Assignment: Every line from the one with "Post mold curing (140, 1348)" through the final line of the entries below should be returned exactly; leave out all other lines.

Data provided:

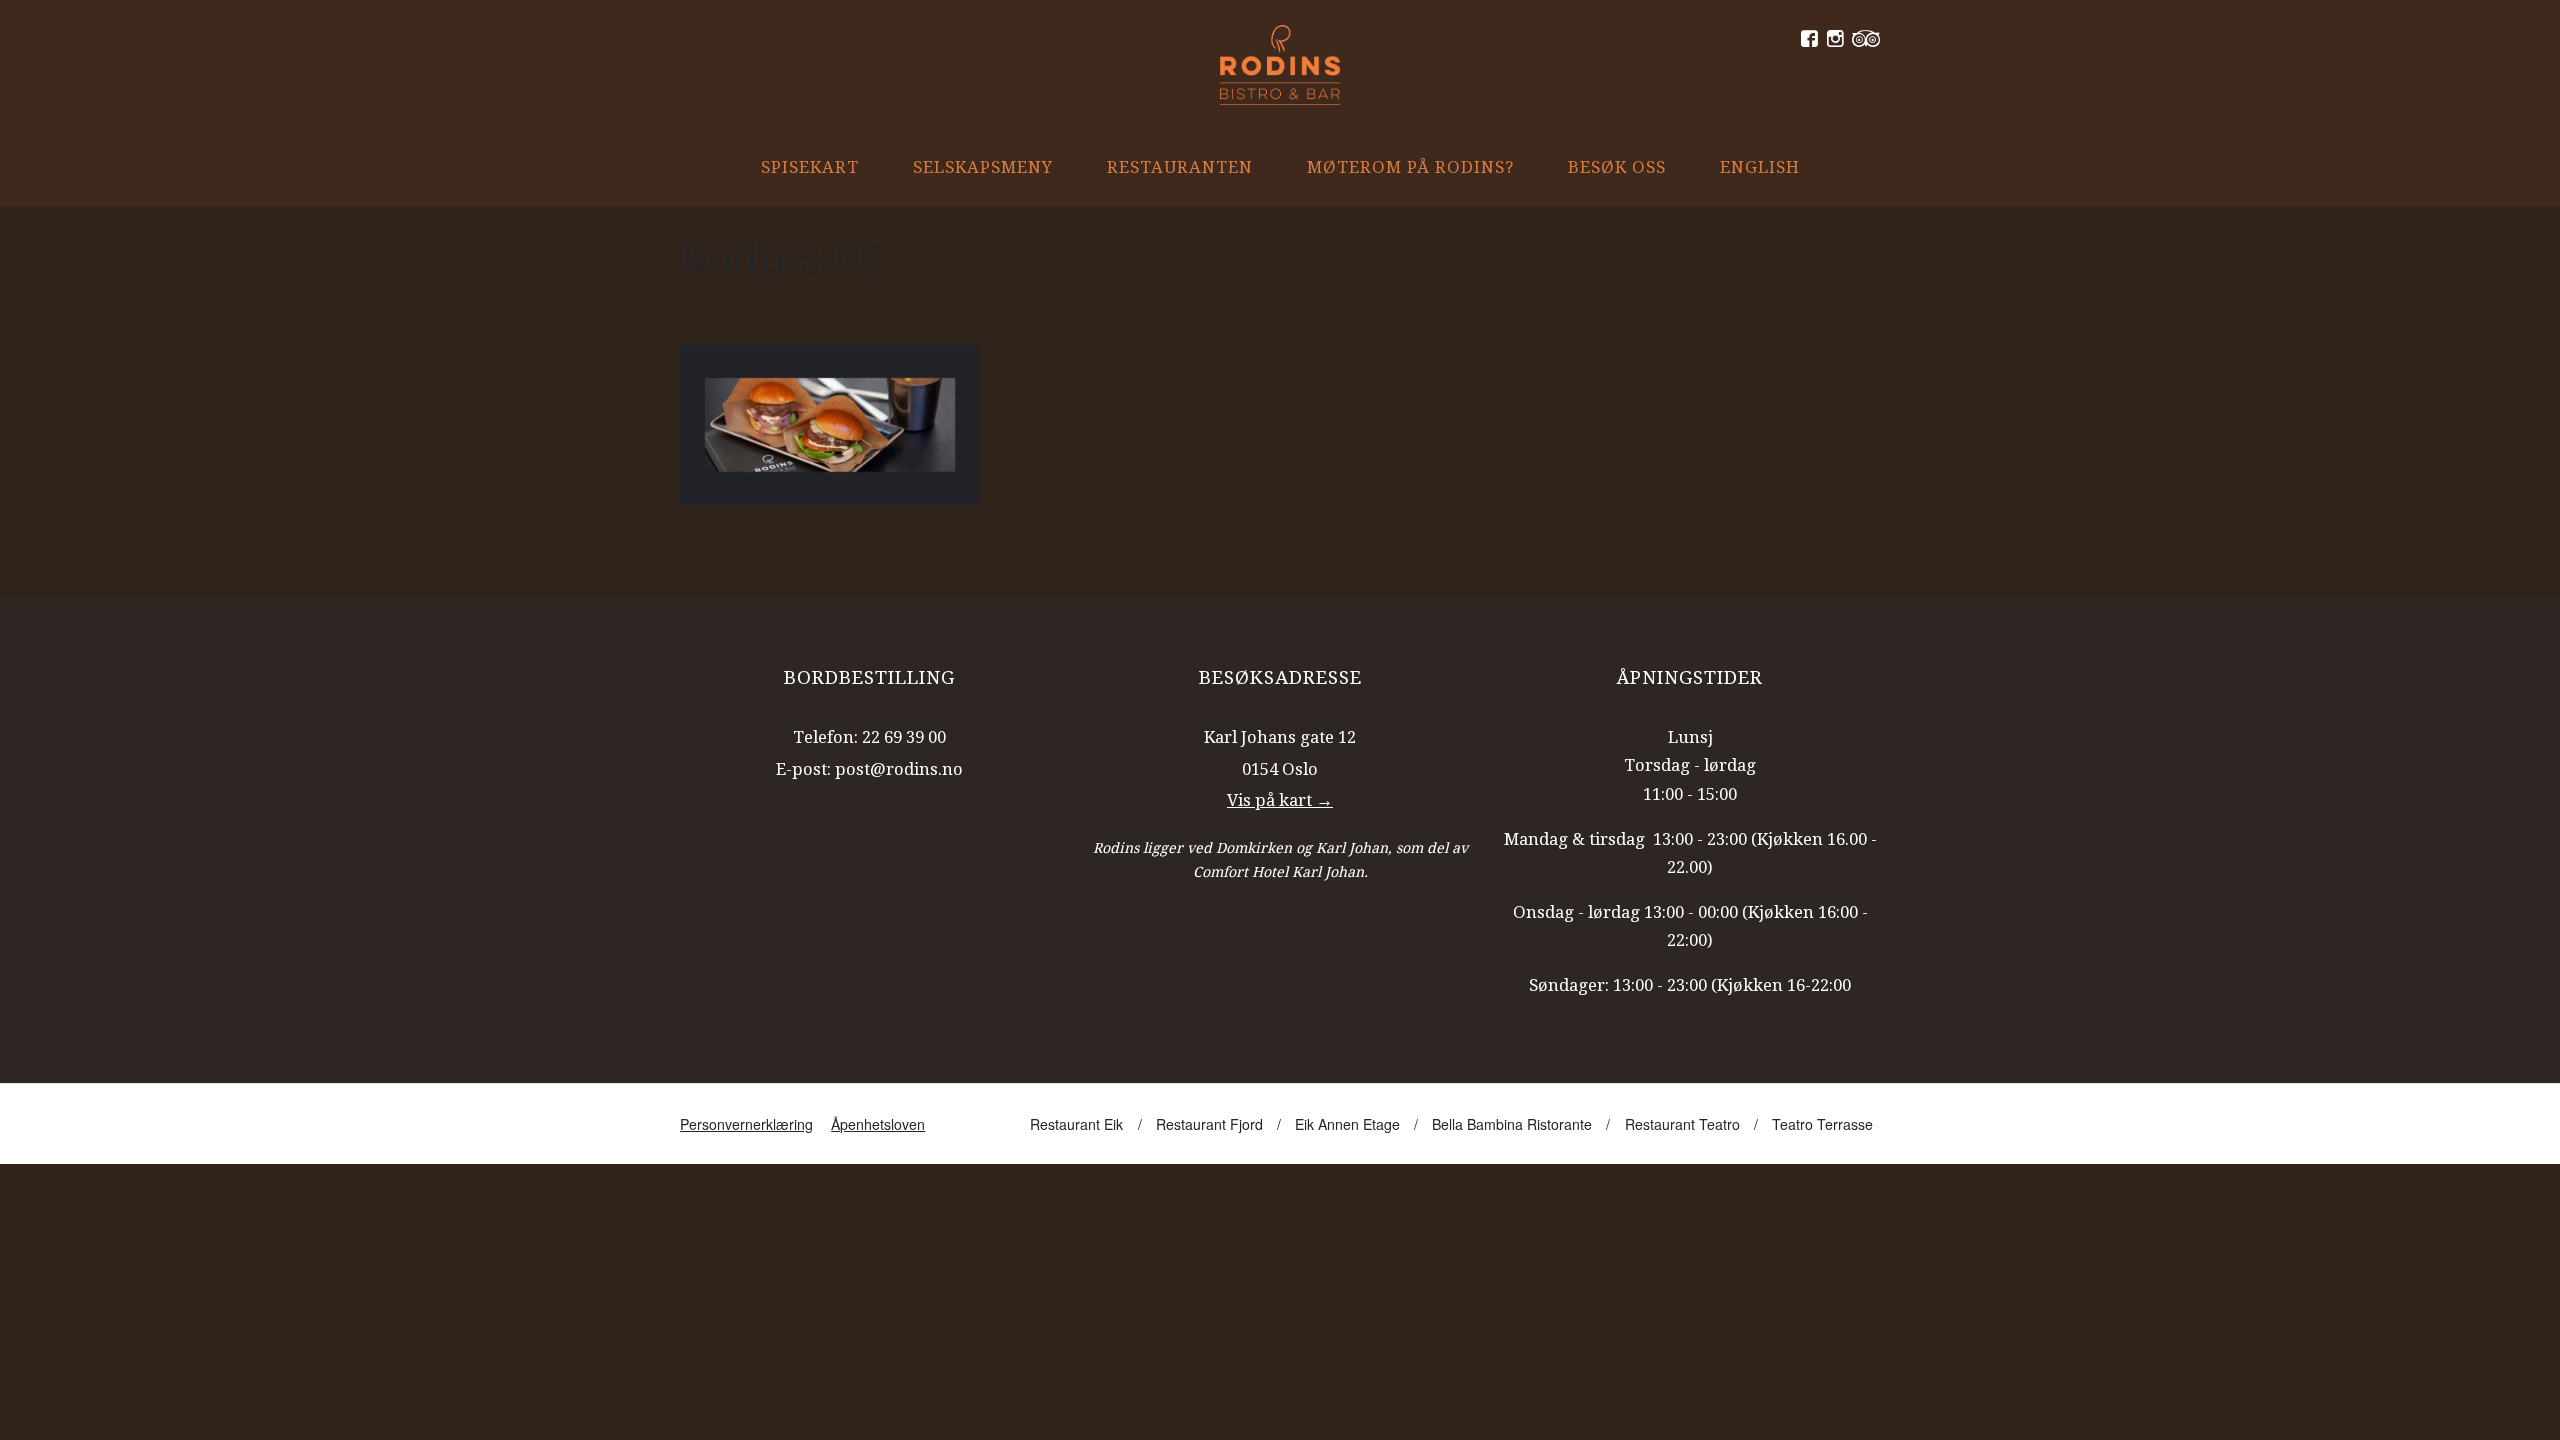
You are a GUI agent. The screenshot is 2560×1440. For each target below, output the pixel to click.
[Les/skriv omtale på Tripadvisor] (1866, 39)
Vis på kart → (1280, 800)
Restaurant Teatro (1682, 1124)
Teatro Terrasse (1822, 1124)
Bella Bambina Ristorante (1512, 1124)
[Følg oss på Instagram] (1835, 39)
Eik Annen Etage (1347, 1124)
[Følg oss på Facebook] (1809, 39)
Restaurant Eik (1076, 1124)
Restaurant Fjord (1209, 1124)
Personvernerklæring (746, 1124)
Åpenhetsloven (878, 1124)
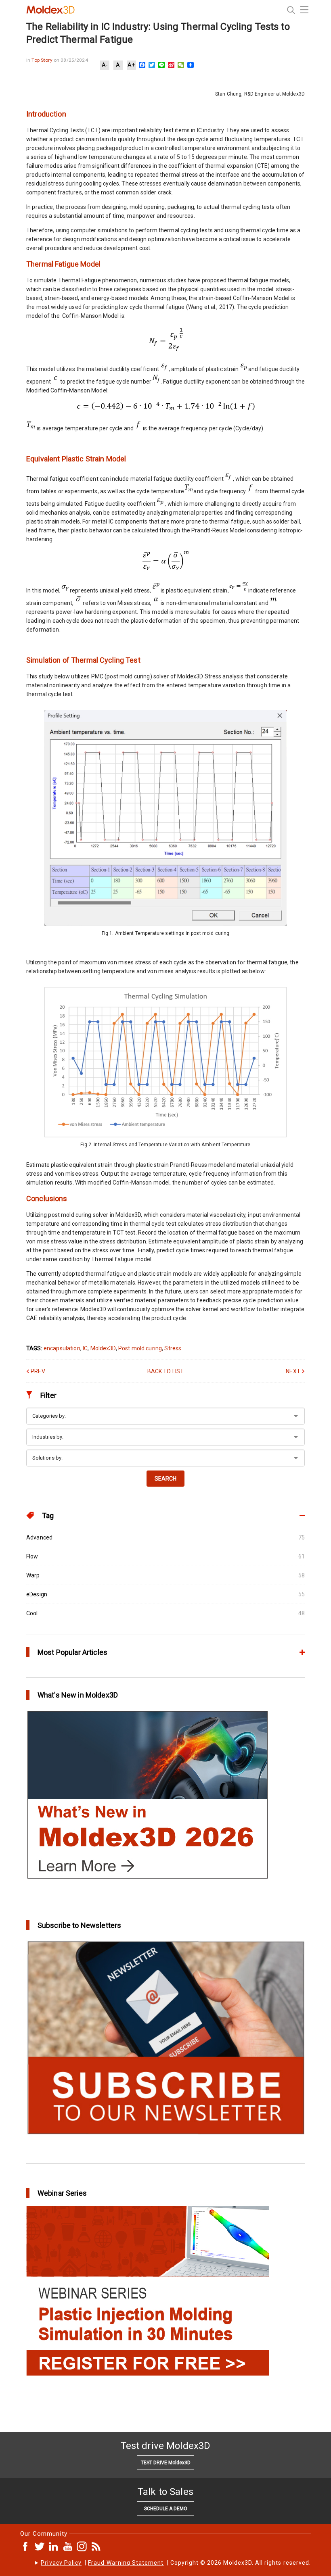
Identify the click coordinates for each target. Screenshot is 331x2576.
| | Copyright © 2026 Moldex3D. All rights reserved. (176, 2562)
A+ (131, 65)
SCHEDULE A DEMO (165, 2508)
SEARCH (165, 1478)
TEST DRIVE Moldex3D (166, 2462)
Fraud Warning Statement (125, 2562)
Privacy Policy (61, 2562)
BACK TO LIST (165, 1371)
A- (105, 65)
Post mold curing (140, 1348)
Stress (172, 1348)
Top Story (42, 60)
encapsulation (62, 1348)
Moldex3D (103, 1348)
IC (85, 1348)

Answer to the exercise:
Post mold curing (140, 1348)
Stress (172, 1348)
Top Story (42, 60)
encapsulation (62, 1348)
Moldex3D (103, 1348)
IC (85, 1348)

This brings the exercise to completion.